Seattle author Tessa Hulls wins 2025 Pulitzer Prize

Seattle author Tessa Hulls, who confronted her family’s complex, continent-spanning history in her graphic novel “Feeding Ghosts,” has won the 2025 Pulitzer Prize for memoir or autobiography. It is her first book.
The 2025 prize winners were announced Monday by Pulitzer Prize administrator Marjorie Miller, who described “Feeding Ghosts” as “an affecting work of literary art and discovery whose illustrations bring to life three generations of Chinese women – the author, her mother and grandmother – and the experience of trauma handed down with family histories.” Pulitzer Prize winners receive a certificate and a $15,000 cash award.
Hulls, who once described herself as a “compulsive genre-hopper” in her work, is a writer and artist who’s published essays in outlets including The Washington Post and Atlas Obscura, as well as comics in The Rumpus and City Arts, and has presented solo arts shows at local spaces like Ghost Gallery and Joe Bar.
“Feeding Ghosts,” a mammoth project of investigation and creation that took Hulls nearly a decade to complete, begins with her grandmother, Sun Yi.
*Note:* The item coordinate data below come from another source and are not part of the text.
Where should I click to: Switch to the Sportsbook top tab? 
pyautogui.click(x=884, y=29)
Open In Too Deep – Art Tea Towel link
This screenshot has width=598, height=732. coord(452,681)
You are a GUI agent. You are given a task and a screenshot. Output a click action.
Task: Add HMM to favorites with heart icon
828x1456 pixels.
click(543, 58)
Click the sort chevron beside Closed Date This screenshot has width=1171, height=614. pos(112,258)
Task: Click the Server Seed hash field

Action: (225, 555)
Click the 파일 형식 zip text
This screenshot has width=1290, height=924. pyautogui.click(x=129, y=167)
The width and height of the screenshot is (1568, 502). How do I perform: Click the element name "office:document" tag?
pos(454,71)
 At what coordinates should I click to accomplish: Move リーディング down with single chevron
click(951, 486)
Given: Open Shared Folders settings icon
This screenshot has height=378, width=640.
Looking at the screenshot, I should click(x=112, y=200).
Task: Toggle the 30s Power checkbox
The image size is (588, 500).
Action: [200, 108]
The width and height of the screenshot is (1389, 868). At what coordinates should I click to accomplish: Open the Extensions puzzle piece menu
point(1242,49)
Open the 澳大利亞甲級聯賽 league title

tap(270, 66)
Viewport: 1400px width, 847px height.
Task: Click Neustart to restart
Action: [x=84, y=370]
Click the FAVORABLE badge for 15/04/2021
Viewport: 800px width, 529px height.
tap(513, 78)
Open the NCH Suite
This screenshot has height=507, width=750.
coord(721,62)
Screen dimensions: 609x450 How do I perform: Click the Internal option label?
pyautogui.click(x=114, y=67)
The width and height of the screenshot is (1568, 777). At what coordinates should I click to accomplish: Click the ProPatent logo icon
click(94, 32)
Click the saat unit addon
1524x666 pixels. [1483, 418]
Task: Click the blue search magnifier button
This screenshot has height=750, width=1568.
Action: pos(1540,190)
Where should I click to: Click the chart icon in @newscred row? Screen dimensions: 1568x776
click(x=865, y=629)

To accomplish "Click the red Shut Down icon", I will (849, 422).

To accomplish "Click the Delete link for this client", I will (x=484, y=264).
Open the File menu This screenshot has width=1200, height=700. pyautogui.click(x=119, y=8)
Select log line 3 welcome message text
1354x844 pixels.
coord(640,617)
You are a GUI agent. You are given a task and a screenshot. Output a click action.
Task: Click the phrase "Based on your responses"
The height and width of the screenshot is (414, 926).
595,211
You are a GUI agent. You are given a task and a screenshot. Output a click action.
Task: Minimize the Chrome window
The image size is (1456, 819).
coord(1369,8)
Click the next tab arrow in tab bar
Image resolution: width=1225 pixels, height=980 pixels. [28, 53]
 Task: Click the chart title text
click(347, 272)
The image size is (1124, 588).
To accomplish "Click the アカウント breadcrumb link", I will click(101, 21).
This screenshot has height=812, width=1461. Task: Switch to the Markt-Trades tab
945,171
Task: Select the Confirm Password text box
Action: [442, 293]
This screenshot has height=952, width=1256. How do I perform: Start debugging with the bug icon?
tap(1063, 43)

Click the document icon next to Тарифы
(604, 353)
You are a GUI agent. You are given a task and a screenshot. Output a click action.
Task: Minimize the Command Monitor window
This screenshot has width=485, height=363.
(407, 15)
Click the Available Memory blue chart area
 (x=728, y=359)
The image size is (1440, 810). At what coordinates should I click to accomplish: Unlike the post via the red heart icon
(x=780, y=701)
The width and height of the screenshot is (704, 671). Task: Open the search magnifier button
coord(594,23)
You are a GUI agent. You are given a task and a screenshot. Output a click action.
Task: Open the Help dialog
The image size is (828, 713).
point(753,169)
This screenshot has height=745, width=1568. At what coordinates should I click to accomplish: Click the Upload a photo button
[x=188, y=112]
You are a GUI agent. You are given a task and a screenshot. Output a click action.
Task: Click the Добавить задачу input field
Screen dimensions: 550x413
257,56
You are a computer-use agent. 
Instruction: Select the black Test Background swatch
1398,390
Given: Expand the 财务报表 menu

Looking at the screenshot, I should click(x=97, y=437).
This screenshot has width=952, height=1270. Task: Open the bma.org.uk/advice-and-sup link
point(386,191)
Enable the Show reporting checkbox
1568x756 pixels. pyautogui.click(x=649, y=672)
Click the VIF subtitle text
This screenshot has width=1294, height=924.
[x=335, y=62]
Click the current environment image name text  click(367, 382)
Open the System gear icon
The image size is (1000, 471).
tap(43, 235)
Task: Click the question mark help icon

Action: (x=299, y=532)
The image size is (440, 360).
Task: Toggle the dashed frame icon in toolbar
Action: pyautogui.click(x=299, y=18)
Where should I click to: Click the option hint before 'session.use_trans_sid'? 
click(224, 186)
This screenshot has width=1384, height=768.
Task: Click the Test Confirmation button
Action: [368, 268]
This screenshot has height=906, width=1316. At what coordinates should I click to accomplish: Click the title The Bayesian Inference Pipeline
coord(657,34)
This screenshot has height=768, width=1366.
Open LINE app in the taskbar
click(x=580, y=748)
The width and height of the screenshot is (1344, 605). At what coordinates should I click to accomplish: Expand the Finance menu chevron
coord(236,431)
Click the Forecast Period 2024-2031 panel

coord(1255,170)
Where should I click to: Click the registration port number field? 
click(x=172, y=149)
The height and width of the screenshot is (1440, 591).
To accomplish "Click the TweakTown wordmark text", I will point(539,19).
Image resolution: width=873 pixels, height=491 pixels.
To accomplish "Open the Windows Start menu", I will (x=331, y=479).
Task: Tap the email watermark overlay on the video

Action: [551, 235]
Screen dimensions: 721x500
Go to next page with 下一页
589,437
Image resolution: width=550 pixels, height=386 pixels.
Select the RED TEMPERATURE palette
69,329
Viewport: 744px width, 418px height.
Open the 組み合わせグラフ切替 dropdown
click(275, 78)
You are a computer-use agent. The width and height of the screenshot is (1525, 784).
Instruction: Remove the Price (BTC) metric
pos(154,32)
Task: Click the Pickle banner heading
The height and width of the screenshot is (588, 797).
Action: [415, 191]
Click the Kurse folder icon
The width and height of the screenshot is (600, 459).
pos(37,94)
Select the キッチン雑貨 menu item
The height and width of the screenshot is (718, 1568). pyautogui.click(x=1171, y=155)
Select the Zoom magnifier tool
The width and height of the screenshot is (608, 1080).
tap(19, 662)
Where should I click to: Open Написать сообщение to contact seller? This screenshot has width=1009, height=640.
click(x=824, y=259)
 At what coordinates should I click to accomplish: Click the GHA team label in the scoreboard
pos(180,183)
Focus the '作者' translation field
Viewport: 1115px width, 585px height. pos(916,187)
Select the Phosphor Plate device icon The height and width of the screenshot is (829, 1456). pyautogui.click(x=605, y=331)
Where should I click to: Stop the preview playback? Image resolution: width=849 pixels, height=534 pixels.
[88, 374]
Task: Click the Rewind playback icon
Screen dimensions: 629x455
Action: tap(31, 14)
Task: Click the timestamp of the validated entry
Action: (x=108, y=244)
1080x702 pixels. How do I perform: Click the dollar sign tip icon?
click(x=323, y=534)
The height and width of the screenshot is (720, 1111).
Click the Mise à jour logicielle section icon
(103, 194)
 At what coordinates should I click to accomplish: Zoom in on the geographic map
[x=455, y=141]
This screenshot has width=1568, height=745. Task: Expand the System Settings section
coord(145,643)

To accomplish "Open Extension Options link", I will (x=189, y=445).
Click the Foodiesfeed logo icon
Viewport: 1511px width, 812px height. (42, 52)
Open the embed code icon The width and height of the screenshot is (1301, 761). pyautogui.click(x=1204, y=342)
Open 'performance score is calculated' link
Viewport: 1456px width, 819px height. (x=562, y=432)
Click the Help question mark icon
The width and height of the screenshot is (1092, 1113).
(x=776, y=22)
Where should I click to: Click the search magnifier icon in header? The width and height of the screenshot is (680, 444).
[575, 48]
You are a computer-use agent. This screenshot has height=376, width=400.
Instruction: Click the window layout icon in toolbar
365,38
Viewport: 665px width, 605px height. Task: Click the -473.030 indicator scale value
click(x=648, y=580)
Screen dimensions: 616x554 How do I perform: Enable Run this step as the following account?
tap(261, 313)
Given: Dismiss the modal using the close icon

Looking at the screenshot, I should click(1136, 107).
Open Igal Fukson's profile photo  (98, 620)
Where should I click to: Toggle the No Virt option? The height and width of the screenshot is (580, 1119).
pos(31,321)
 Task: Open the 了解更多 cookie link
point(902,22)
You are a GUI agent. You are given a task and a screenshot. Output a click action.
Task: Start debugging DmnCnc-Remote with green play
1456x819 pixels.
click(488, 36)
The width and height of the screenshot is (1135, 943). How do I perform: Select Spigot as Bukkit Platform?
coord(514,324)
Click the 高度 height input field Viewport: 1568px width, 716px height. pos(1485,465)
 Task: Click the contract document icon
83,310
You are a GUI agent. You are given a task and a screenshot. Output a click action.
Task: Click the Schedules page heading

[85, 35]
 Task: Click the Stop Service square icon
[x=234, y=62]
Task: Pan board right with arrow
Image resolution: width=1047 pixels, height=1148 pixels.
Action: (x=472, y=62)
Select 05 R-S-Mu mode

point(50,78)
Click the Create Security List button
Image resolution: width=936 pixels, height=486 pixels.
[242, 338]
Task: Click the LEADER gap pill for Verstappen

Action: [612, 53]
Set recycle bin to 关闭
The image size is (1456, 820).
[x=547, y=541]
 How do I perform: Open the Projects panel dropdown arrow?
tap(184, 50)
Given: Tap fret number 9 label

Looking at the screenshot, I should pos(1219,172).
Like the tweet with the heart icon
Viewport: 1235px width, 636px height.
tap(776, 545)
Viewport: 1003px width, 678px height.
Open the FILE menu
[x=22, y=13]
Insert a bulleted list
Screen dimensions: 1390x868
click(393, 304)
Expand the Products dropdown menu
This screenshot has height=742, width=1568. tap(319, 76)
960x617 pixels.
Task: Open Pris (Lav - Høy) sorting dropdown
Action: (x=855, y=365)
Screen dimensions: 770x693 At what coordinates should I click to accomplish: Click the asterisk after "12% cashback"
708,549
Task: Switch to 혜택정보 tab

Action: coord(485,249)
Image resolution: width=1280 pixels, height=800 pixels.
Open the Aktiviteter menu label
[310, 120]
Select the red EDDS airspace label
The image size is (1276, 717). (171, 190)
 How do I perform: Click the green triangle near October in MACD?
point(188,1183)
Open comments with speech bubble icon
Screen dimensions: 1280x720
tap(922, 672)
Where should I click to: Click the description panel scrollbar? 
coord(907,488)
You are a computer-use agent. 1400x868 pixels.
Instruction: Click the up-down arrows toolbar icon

A persecuted journalist who fled China’s communist government, Sun Yi reached safety in Hong Kong, wrote a bestselling memoir, and then suffered a mental breakdown.
As Hulls traced her roots and her relationships with her mother and grandmother, she examined the way these traumas echo across generations while also grappling with unreliable narrators in her family.
“I realized that the only way out was through in terms of being transparent. I wanted my readers to have the ability to wrestle with the same confusion that I felt,” Hulls told the Seattle Times in 2024. “It didn’t feel ethical to try and offer any sense of certainty when that certainty didn’t really exist within the fabric of what I was working with.”